A ma grande stupeur, il est complètement vide. Seule la première page est rempli.
Nom de la mère : Muendu Muendu Amandine Paméla.
Nom du père :.......
Nom de l'enfant : Bibiche Reine Mélodie.
Les paramètres vitaux à la naissance ont été notés. Ensuite, plus rien. Pas de vaccin.
Sans mot, je tends le carnet à Shannelle qui manque de s'étrangler en découvrant l'affaire :
« Il n'y a pas de Service de Protection Maternelle et Infantile à Mouila ? Qui a oublié de vous dire que les vaccins sont gratuits pour les bébés ? Dîtes-moi que cette enfant a vu un pédiatre depuis sa naissance ! »
« Ah, faut laisser ça comme ça ! J'ai mes problèmes ! L'enfant là, n'est jamais malade. Elle a seulement eu la diarrhée à cause de l'eau de la rivière là ! Sinon, y a pas de problème. Elle est costaud comme les autres enfants du village ! »
Là, je sens la tension de Shannelle monter d'un cran. Je suis obligée d'intervenir pour qu'elle ne craque pas.
« Madame, donnez-moi le numéro de votre fille.
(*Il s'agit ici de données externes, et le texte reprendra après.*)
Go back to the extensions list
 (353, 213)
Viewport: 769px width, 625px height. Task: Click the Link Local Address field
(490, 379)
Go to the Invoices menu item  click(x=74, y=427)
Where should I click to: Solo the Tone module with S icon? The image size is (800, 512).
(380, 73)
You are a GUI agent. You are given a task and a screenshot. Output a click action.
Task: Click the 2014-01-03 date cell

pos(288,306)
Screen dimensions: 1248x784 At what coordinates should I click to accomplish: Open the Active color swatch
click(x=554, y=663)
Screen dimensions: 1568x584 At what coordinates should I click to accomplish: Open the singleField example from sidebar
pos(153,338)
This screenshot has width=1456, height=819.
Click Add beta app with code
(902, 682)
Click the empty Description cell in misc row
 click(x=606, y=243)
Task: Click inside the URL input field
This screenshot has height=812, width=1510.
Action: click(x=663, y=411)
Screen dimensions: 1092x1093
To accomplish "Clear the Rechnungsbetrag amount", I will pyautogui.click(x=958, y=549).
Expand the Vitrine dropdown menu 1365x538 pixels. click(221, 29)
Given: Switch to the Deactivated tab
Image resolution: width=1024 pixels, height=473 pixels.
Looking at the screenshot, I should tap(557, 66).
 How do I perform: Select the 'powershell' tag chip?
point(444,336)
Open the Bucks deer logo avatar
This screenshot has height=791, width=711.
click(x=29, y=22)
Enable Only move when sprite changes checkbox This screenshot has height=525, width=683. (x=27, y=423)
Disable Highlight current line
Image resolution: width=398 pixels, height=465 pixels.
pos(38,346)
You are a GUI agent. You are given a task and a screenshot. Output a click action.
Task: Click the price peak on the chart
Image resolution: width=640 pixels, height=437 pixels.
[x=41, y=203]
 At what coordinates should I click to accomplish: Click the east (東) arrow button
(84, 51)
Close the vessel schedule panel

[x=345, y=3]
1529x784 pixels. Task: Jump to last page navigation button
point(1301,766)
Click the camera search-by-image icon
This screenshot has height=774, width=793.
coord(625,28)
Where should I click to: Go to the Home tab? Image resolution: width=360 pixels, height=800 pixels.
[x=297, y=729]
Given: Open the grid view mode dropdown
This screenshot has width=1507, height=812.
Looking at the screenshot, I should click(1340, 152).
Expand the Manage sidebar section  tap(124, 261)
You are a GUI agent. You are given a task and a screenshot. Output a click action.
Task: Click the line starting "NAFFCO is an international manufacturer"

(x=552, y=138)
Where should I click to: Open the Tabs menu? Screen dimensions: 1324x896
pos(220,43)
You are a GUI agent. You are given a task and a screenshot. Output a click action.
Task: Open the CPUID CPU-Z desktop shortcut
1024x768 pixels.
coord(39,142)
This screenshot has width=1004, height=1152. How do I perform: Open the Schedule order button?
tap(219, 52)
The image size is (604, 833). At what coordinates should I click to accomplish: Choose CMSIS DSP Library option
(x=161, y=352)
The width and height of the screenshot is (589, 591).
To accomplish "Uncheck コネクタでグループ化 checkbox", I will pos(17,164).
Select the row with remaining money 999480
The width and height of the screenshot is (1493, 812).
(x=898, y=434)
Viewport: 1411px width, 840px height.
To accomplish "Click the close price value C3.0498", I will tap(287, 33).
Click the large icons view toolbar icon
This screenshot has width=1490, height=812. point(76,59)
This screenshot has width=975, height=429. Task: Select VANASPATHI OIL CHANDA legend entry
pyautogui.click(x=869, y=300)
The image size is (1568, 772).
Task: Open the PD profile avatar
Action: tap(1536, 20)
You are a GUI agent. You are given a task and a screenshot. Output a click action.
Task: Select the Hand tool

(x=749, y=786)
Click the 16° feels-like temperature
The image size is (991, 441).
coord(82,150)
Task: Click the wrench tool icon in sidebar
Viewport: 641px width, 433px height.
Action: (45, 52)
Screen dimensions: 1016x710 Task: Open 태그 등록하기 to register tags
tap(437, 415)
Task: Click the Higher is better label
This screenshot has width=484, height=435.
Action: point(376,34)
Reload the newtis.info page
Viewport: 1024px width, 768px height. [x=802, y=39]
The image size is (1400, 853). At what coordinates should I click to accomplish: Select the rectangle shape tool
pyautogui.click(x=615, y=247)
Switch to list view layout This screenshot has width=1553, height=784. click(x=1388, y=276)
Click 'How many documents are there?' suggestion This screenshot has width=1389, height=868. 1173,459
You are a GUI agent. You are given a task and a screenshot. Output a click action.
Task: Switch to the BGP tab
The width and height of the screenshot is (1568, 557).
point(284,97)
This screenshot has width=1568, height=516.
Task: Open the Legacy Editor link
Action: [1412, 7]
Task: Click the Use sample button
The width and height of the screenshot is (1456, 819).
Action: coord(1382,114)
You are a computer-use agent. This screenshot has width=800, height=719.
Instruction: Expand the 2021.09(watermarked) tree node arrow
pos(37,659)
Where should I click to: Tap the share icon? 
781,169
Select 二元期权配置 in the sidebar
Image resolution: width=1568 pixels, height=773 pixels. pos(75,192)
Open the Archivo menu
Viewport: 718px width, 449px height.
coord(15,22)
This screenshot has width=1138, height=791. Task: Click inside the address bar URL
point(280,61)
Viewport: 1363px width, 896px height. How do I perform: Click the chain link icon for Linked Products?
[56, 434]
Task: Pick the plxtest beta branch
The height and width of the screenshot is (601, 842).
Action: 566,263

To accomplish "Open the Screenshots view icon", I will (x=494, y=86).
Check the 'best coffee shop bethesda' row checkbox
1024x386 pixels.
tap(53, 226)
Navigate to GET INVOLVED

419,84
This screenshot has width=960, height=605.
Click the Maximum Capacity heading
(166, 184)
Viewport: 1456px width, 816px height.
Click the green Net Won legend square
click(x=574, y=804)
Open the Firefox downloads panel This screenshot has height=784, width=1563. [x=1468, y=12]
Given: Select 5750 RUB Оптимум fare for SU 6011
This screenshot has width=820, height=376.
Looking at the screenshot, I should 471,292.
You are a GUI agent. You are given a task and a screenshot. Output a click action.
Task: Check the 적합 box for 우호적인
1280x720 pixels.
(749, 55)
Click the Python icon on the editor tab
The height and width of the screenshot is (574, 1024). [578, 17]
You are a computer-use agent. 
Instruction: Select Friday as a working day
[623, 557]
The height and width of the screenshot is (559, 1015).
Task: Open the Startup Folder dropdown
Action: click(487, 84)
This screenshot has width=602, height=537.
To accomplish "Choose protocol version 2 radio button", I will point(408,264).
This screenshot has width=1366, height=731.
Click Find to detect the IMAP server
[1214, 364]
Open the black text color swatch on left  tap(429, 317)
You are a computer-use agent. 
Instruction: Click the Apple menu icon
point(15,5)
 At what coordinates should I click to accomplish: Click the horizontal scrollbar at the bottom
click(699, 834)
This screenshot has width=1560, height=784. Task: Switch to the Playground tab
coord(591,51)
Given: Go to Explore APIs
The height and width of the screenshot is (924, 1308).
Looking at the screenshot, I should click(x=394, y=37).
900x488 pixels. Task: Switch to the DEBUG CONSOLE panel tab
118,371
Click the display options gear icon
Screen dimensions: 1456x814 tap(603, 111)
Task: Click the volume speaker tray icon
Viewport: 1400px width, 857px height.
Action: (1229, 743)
Je vais lui parler. », dis-je.
« Mama, laissez ma fille tranquille. J'ai la chance parce que Dieu lui a donné la tête pour l'école. Elle passe en 1ère. Elle a gagné le concours pour rentrer dans l'école de la police ; donc, laissez-moi l'enfant tranquille. Ne venez pas l'embrouiller avec tout votre français là. Bon, si y a pas d'autres bières, moi je m'en vais. », fait elle.
« Pourquoi la petite Bibiche n'a t-elle pas d'acte de naissance ? », dis-je.
« N'est ce pas c'est le maboule de Békalé St John qui travaille à la mairie, là ! Il dit à Amandine que le père doit venir reconnaître l'enfant et puis signer l'acte de naissance. On lui a dit que le père, on ne connaît pas. On lui a offert 3 kilos de tarots et un sanglier pour qu'il mette le nom de mon mari sur l'acte de naissance. Il a mangé notre sanglier, après il vient nous dire qu'on veut frauder l'état civil. Tout ça là, il faut connaître les grands gens pour arranger les choses. Moi je suis une Makaya (pauvre) je vais faire comment ? »
C'est plus que Shannelle ne peut en durer. Elle se lève alors et me dit :
« J'appelle Kenneth. »
« Ok, d'accord. »
Elle s'en va à l'intérieur en emmenant les jumelles. Je me retourne vers la dame qui regarde l'heure sur sa vieille montre.
« Mama, le car que je prends pour retourner à Mouila part du Pk12 à 14 heures. Si vous me gardez encore ici, donnez-moi au moins un pain et une omelette, avec une Castel ! »
Quand Kenneth arrive une demie-heure plus tard, il est en sueur car il a dû abandonner son match de foot. Harane l'accompagne jusque dans le jardin où il me retrouve assise face à la dame qui prend gentiment le petit-déjeuner que je lui ai servi :
« Vous qui DOUTE ! Parlez maintenant ! Ça c'est pas le visage de Bibiche ? », fait la dame avant de s'avaler un rasade de Heineken.
« C'est quoi cette blague, Urielle ? Mon sens de l'humour a pris la fuite dès que Shannelle m'a appelé. », me fait Kenneth qui reste là perplexe à me regarder.
« Oh, papa Kenneth, bonne arrivée. C'est Bibiche qui t'attendait ! », fait la dame qui continue de savourer son omelette au jambon et sa bière.